- **WORK REQUEST**
Scan the entries for lines with the word "blue" and copy those lines.

- **PROVIDED INFORMATION**
*** Block opens ***

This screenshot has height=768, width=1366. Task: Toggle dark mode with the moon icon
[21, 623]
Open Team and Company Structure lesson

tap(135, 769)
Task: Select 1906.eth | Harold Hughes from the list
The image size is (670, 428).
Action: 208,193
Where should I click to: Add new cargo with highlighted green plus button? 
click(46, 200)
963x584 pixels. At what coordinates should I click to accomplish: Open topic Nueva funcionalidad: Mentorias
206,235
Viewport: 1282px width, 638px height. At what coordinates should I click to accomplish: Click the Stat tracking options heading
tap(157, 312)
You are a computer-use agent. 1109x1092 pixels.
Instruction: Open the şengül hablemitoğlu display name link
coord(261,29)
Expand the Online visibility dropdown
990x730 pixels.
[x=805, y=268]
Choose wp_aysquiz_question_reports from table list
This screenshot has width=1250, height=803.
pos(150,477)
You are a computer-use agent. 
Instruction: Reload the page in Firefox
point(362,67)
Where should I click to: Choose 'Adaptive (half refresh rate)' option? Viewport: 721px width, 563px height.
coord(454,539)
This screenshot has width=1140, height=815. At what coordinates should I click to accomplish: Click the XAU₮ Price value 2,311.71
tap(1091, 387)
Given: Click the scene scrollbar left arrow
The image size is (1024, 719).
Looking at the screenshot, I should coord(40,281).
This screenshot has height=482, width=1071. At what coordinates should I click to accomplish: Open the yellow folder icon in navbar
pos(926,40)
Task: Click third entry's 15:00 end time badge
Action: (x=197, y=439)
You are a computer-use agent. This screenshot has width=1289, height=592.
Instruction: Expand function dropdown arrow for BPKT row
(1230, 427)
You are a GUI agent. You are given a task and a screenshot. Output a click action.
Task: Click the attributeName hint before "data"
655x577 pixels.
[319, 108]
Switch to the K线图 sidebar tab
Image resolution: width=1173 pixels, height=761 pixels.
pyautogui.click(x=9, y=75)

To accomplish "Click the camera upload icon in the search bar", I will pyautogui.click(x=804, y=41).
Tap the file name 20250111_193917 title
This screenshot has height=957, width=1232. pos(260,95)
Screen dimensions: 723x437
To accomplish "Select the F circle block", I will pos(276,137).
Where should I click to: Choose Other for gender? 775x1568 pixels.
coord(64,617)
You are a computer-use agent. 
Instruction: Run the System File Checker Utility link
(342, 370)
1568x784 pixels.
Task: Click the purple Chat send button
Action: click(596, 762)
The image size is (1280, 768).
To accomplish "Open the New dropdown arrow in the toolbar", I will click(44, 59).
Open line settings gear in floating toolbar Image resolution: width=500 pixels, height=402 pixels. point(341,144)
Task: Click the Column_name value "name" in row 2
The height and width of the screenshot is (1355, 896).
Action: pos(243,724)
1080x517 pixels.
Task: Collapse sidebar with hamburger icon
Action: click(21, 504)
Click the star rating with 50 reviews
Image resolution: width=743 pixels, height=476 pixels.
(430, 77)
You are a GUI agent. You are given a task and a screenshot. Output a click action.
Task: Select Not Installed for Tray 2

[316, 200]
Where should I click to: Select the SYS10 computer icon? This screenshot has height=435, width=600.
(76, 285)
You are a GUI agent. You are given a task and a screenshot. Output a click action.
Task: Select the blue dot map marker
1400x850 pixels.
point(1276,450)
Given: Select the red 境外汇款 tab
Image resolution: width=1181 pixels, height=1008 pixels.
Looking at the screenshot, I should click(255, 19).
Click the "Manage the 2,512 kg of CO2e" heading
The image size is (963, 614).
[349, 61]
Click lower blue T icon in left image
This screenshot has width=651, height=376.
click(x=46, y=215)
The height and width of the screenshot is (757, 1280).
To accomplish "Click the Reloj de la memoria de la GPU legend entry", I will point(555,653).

*** Block closes ***

- **TASK SOLUTION**
Task: Select the blue dot map marker
Click lower blue T icon in left image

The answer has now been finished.